Unter den neun Todesopfern des israelischen Militäreinsatzes vom Sonntag waren mindestens vier türkische Aktivisten. Der türkische Ministerpräsident Recep Tayyip Erdogan warf Israel ein „blutiges Massaker“ vor. Israel wies die internationale Kritik an dem Einsatz zurück. An der Hilfsaktion nahmen auch Bundestagsabgeordnete der Linkspartei teil.

Der israelische Botschafter in Deutschland kritisierte die Teilnahme der Abgeordneten. „Die Absicht bestand nicht in humanitärer Hilfe, sondern darin, die Blockade zu brechen“, sagte Yoram Ben-Zeev laut einem Bericht der „Süddeutschen Zeitung“. Nur so sei zu erklären, warum die Aktivisten das Angebot ausgeschlagen hätten, die Hilfslieferungen im Hafen von Aschdod löschen und unter Aufsicht nach Gaza bringen zu lassen.

Der französische Außenminister Bernard Kouchner erklärte, der Militäreinsatz sei ein schwerer Fehler gewesen, der dem israelischen Ansehen geschadet habe. Er forderte eine internationale Untersuchung des Einsatzes. Israel kündigte an, auch einen neuen Versuch pro-palästinensischer Gruppen zu unterbinden, den Gazastreifen zu erreichen.
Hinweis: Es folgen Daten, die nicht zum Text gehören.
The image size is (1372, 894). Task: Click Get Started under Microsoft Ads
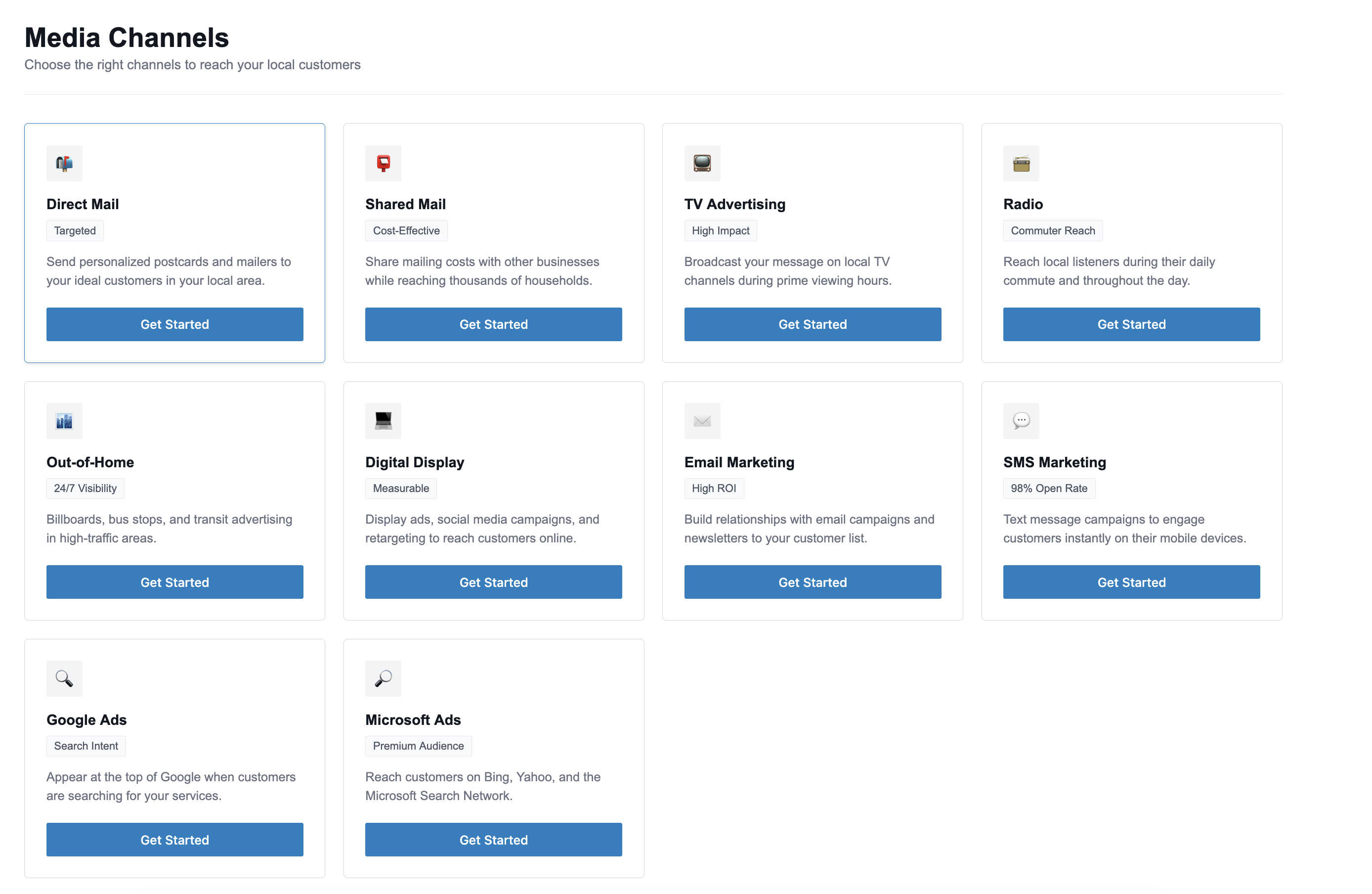point(493,840)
Zwei Schiffe sind nach Angaben der Organisatoren auf dem Weg in die Region. Eines ist allerdings beschädigt und es war nicht klar, ob das zweite allein weiterfahren würde.

Die USA unterstützen die Forderung nach einer Untersuchung des israelischen Militäreinsatzes, wollen das Verhalten der Streitkräfte aber nicht verurteilen. Die Kommandoaktion gegen pro-palästinensische Aktivisten werde an der „zuverlässigen Beziehung“ zwischen Washington und Israel nichts ändern, sagte der Sprecher des Weißen Hauses, Robert Gibbs, am Dienstag. US-Präsident Barack Obama bedauere den Tod der Aktivisten und werde in den kommenden Tagen mit dem türkischen Ministerpräsidenten Erdogan sprechen.